At times, the monolithic, concrete structure seemed to burst at the seams with visitors. Staff would come and go, sometimes staying for a meal, other times settling in for three weeks. Jesse Kellam, a staff member who would succeed Johnson as director, was a frequent guest and would tell Lady Bird she could “fix spinach in a way that he never had eaten it before.” 

After late nights at the Littlefield, the work did not end. Often staff would rendezvous in the Johnsons’ large backyard to parse the latest bulletin from Washington by lantern light. For two NYA staff members, who rented a spare room in the house, one workday would bleed into the next—Johnson was known to yell up the stairs about unfinished business at all hours of the night.

“I’d be almost afraid to go back and see it now,” Lady Bird once said, for fear “the lens of the years” had skewed her fond memories of the place. Some 78 years later, the house, now home to four college students, looks much the same, except for a few beer cans scattered in the yard and a Longhorn flag hanging in the front.
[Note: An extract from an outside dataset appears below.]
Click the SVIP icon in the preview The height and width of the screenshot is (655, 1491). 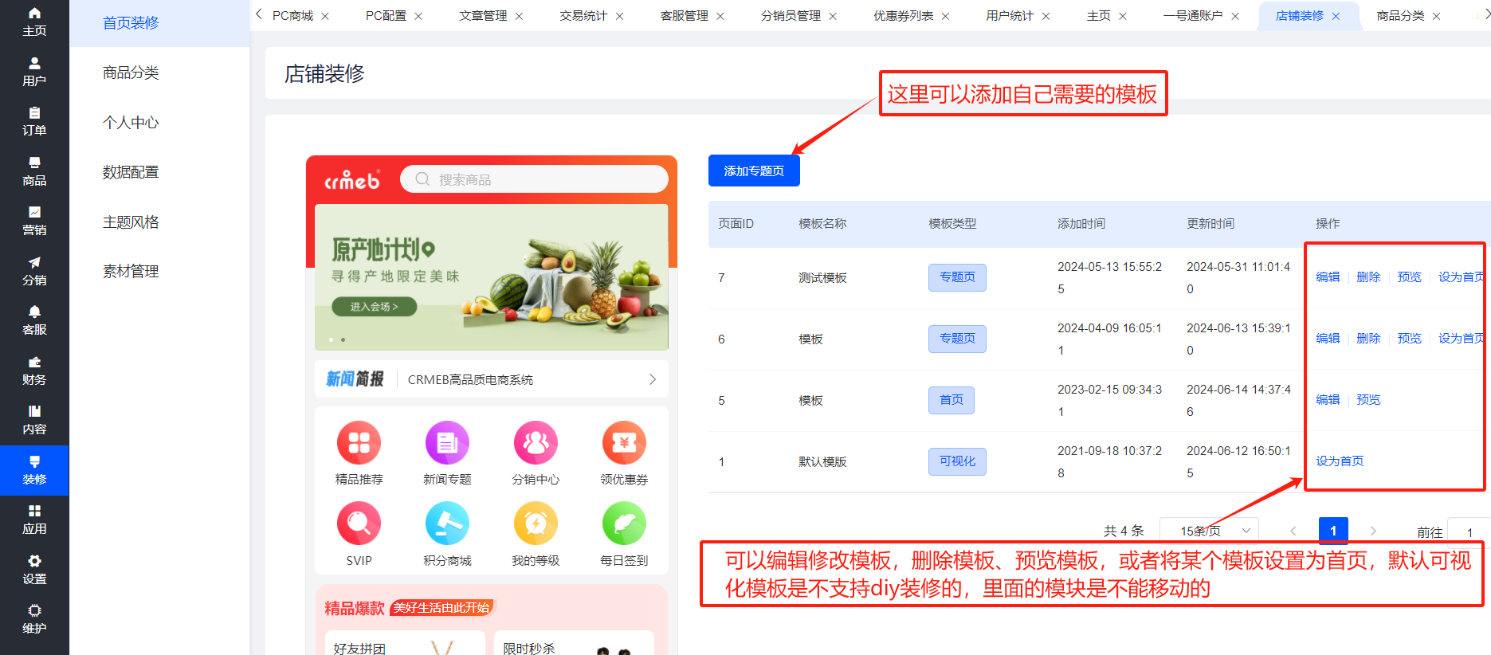click(359, 524)
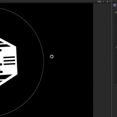Click the partially visible 'Pu' label in inspector

(x=116, y=12)
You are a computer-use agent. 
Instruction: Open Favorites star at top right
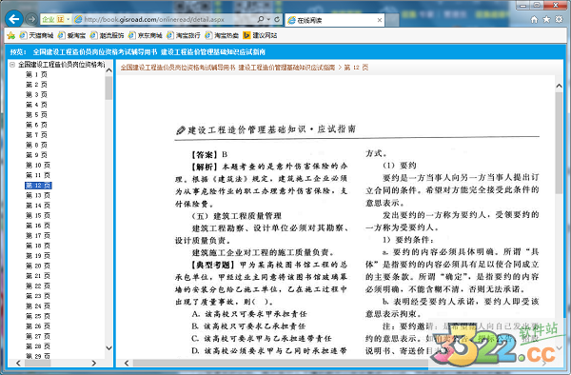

Though he didn’t use Lady Bird’s word “romantic,” Sam, one of the occupants, said they do enjoy the balcony—where they’ve hung a hammock chair and a basketball hoop—and the expansive, multilevel backyard. When informed that the Johnsons had once lived in their house, Sam responded matter-of-factly: “we know.”   

The house at 2808 San Pedro in 1936. The Johnsons lived in this Thermocrete house in 1935-1936 while LBJ headed the Texas office of the National Youth Administration. | Austin History Center, Austin Public Library

2808 San Pedro in March 2013, 78 years after the Johnsons moved in. Four college students now enjoy the backyard and patio that Lady Bird once did. | Photo by Madelyn Herzog

Santa Rita Courts
2341 Corta St.

On Christmas morning, during his first year as congressman from Texas’s 10th District, Johnson woke before dawn and ventured into impoverished East Austin, where he carefully counted each of the outdoor toilets. His jaunt through Austin’s slums left a lasting impression on him and after President Roosevelt signed the 1937 Wagner-Steagall Housing Act creating the United States Housing Authority, Johnson was the first to apply for and receive a federal loan.

Despite local opposition and wariness of government interference in the private rental market, Johnson prevailed. In 1939, the nation’s first public housing project was erected in East Austin. The 40 units, with rents ranging from $10.20 to $11.70 a month including utilities, were built specifically for Mexican families. (Separate projects for African-Americans and whites followed soon after.) Johnson proudly attended the opening and posed with the first families moving in. As she explored her clean, new apartment, a young resident memorably observed, “No bugs,” the Austin American-Statesman reported.

Santa Rita expanded to 97 units in 1951, and vacancies never last more than a week, according to the building manager. 

Elaine Sandoval has lived in unit 2408 for over a decade with her small grandchildren. “We love it here,” Sandoval, 42, said. In contrast to the unadorned apartments on either side, Sandoval’s small front yard explodes with flowers, small trees, and statuettes. Her 23-year-old daughter, Ashley, said people often stop by clutching a famous image of Johnson in front of her mother’s unit. The Sandovals keep their own copy of the photograph inside.